После длительной дискуссии Конгресс подтвердил оклад президента в размере двадцати пяти тысяч долларов в год, включая надлежащий дом для проживания. Вице-президенту полагалось пять тысяч долларов и никакого дома и никаких других надбавок даже для секретаря. Джон был поражен, услышав о таком решении. Была ли это пощечина ему? Или же в этом выражалось презрение к самому посту? Такие риторические вопросы задавал себе глубоко задетый человек.
— Разумеется, мне разрешено задавать себе практические вопросы, — ворчал Джон, расхаживая по спальне, окна которой выходили в сад, — как мы можем прожить в Нью-Йорке на эти деньги? И выполнять возложенные на нас обязанности?

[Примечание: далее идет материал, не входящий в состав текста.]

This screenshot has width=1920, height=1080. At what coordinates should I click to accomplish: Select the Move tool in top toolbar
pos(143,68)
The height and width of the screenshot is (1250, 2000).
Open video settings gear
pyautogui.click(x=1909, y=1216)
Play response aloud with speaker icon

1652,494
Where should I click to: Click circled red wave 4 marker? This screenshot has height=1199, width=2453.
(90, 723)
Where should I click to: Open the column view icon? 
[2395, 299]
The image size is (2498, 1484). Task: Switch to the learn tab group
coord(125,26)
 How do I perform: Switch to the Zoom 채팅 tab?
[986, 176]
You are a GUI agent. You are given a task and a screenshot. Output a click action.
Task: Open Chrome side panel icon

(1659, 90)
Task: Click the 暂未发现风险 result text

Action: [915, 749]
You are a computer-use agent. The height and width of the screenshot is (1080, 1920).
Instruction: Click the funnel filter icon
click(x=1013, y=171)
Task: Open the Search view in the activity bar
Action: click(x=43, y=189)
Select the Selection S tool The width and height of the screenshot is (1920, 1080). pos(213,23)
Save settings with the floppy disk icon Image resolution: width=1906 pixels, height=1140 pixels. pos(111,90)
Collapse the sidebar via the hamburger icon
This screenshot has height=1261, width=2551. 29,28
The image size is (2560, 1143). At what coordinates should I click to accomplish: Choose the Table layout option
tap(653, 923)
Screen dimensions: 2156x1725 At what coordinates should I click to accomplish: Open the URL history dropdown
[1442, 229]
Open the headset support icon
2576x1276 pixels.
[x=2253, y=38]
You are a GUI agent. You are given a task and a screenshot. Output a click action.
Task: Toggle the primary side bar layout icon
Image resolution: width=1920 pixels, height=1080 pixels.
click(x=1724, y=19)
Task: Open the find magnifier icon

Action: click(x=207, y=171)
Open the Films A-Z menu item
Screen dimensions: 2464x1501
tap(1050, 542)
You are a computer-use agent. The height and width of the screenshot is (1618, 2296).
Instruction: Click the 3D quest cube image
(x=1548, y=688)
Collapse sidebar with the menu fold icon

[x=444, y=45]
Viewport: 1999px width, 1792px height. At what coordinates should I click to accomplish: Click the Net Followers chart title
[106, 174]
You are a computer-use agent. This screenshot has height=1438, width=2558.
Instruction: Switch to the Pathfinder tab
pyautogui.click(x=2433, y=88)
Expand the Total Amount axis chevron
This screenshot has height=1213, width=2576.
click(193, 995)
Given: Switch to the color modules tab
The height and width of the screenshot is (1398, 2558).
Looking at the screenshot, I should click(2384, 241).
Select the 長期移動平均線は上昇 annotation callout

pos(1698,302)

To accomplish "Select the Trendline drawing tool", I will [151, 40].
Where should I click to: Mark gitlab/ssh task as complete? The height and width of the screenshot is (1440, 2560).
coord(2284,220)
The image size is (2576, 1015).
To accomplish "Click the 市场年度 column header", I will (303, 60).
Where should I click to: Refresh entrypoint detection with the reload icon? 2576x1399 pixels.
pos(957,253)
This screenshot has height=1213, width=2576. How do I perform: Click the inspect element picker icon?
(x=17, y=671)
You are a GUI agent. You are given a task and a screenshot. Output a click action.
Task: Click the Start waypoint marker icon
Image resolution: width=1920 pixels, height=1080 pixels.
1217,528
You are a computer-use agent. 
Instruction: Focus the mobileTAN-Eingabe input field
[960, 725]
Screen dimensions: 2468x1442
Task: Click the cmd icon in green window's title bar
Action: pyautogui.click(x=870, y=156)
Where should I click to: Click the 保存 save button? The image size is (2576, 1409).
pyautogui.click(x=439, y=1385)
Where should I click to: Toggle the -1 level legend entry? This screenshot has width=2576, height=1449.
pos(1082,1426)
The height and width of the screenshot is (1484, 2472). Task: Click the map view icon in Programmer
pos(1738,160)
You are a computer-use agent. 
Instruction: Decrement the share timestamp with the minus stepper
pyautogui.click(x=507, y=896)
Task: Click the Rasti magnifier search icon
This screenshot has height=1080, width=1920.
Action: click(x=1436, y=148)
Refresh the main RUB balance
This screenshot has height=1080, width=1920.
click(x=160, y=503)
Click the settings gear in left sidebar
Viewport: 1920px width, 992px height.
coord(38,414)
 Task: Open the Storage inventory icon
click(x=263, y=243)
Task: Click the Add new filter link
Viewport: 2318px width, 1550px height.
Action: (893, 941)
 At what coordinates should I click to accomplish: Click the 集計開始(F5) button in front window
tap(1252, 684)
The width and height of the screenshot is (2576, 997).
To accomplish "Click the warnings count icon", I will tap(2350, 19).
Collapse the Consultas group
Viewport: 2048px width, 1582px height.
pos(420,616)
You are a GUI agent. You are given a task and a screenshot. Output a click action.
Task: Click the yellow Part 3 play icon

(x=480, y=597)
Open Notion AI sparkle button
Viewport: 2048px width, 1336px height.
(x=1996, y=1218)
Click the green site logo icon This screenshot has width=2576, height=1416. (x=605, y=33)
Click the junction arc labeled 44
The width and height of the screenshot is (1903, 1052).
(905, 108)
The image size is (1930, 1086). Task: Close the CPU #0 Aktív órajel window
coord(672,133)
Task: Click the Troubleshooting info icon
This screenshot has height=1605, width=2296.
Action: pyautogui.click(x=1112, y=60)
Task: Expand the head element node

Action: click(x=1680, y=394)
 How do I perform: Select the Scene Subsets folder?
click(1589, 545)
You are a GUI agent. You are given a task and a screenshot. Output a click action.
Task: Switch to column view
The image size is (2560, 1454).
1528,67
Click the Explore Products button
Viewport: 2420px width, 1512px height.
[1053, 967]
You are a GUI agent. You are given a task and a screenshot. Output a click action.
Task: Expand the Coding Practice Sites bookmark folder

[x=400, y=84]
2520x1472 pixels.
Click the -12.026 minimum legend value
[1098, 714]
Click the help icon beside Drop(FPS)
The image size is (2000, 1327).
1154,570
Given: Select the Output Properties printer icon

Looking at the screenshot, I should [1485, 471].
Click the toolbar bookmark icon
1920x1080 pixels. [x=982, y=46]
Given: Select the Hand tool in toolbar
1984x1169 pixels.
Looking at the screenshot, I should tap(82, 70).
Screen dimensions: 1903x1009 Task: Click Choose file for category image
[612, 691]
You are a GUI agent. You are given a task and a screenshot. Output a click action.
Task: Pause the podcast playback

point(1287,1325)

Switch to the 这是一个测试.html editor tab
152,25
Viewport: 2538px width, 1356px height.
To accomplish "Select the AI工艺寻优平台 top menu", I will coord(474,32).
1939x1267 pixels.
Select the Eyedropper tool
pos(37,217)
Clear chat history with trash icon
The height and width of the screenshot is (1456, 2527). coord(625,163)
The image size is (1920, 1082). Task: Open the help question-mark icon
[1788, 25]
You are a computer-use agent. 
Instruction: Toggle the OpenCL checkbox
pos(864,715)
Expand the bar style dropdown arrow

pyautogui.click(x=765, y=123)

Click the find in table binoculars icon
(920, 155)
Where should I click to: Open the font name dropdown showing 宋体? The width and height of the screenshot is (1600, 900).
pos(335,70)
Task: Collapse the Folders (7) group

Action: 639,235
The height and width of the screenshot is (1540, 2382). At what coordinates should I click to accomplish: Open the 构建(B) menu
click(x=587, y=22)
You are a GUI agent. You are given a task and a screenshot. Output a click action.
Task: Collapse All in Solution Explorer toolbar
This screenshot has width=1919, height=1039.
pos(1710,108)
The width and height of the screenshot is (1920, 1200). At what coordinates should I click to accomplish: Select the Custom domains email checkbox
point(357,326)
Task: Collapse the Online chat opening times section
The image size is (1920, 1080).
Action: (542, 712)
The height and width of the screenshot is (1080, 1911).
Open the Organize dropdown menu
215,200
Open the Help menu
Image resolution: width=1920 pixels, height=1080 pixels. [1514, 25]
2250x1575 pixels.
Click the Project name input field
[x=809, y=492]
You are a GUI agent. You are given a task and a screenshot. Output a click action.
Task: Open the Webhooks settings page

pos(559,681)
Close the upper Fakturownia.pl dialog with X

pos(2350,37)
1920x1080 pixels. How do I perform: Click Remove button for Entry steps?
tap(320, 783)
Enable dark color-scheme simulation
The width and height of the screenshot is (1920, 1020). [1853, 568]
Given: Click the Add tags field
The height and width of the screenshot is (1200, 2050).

Абигейл старалась сгладить положение.
— Мы можем справиться, Джон, проводя всего лишь один прием и один обед в неделю, отказавшись от театров и балов, требующих особых платьев; лишь немного новых книг…
Джон застонал:
— Таков круговорот нашей жизни!
Она ответила спокойно:
— Нэб обеспечена, так как президент назначает полковника Смита маршалом[4] района Нью-Йорка. Питер может присылать нам мясо, птицу, фрукты и овощи, масло и яйца, все, что здесь так дорого. Мы выживем.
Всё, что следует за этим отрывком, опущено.